​One Important Immunity Achieved: Healthcare Providers from Lawsuits

Jeff Catalano, a longtime client of ours, is one of Massachusetts’s leading medical malpractice / products liability / personal injury attorneys.  He recently wrote this article for his firm’s occasional email newsletter, and he has graciously consented to our request to reprint it here. 

One Important Immunity Achieved: Healthcare Providers from Lawsuits

By Jeffrey N. Catalano

As a devoted medical malpractice attorney who has represented patients over 25 years and a passionate patient safety advocate, I have never believed that healthcare providers should be immune from lawsuits for negligence.  To do so would cause a surge of unaccountable medical errors and financially devastated patients.  But the times, they are a changin’, and so too has my position during this pandemic.

Massachusetts Gov.
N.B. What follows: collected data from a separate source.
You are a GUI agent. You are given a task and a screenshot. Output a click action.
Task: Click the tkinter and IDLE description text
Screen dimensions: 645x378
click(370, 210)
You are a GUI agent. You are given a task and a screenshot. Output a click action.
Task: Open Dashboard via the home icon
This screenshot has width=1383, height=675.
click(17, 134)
Charlie Baker recently signed into law legislation that provides healthcare workers and facilities with immunity from civil liability while they are on the front lines of the Commonwealth’s COVID-19 response.  The legislation protects healthcare professionals, including doctors, nurses and emergency medical technicians, as well as certain healthcare facilities from liability and suit when the care that they provide is impacted by the COVID-19 outbreak only during the period of the COVID-19 emergency.
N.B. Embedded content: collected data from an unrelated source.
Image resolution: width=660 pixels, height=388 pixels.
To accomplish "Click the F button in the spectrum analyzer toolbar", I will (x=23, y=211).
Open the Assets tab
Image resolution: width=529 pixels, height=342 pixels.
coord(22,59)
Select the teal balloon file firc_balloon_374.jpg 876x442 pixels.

Admittedly, this is very broad language.  However, in my personal and professional opinion, this is essential and smart legislation.  (Frankly, anything that makes someone “immune” from something sounds really good right now.)  Our front-line healthcare providers should not have to deal with the added stress of being sued as they care for COVID-19 patients while also worrying about getting themselves or their family infected. 

Absent this law, there would be potential grounds for lawsuits in certain situations.  For example, many experienced physicians are being recruited to attend to critical medical conditions far outside their area of expertise.  Doctors in training (called residents) are told to do procedures they were never taught with little or no supervision. 

As reported in the Wall Street Journal recently, residents at a hospital in New York are falling into despair over crushing workloads to the point of suicidal thoughts.  These trainees wrote a letter stating they are “horrified and scared, paralyzed with feelings of helplessness and guilt.”  Meanwhile, they cannot decline an assignment without fear of professional repercussions.  These young doctors and other good healthcare providers should not be sued for mistakes that may happen when they are attempting in good faith, to the best of their abilities, to save lives.

There are some caveats to my opinion.  This law should not be used as an escape hatch to excuse negligence unrelated or only very remotely related to the COVID-19 emergency.  And if physicians are going to use the emergency to delay treatment for non-virus-related medical problems, they must get the patient’s full written consent to do so (more on that in my next post).  Finally, we must be mindful that this is a temporary law.  Any shortcuts to training and supervision that take place now cannot persist and lead to bad habits and practices after the emergency is over.

I remain hopeful that once this emergency ends (and it will end), the energy, finances, and resources given to addressing this outbreak can then be dedicated to remediating the silent epidemic that preceded this one – the hundreds of thousands of Americans who die each year from non-virus related preventable medical errors.  But until then, we should demonstrate unity here, where there seems to be so much division everywhere else.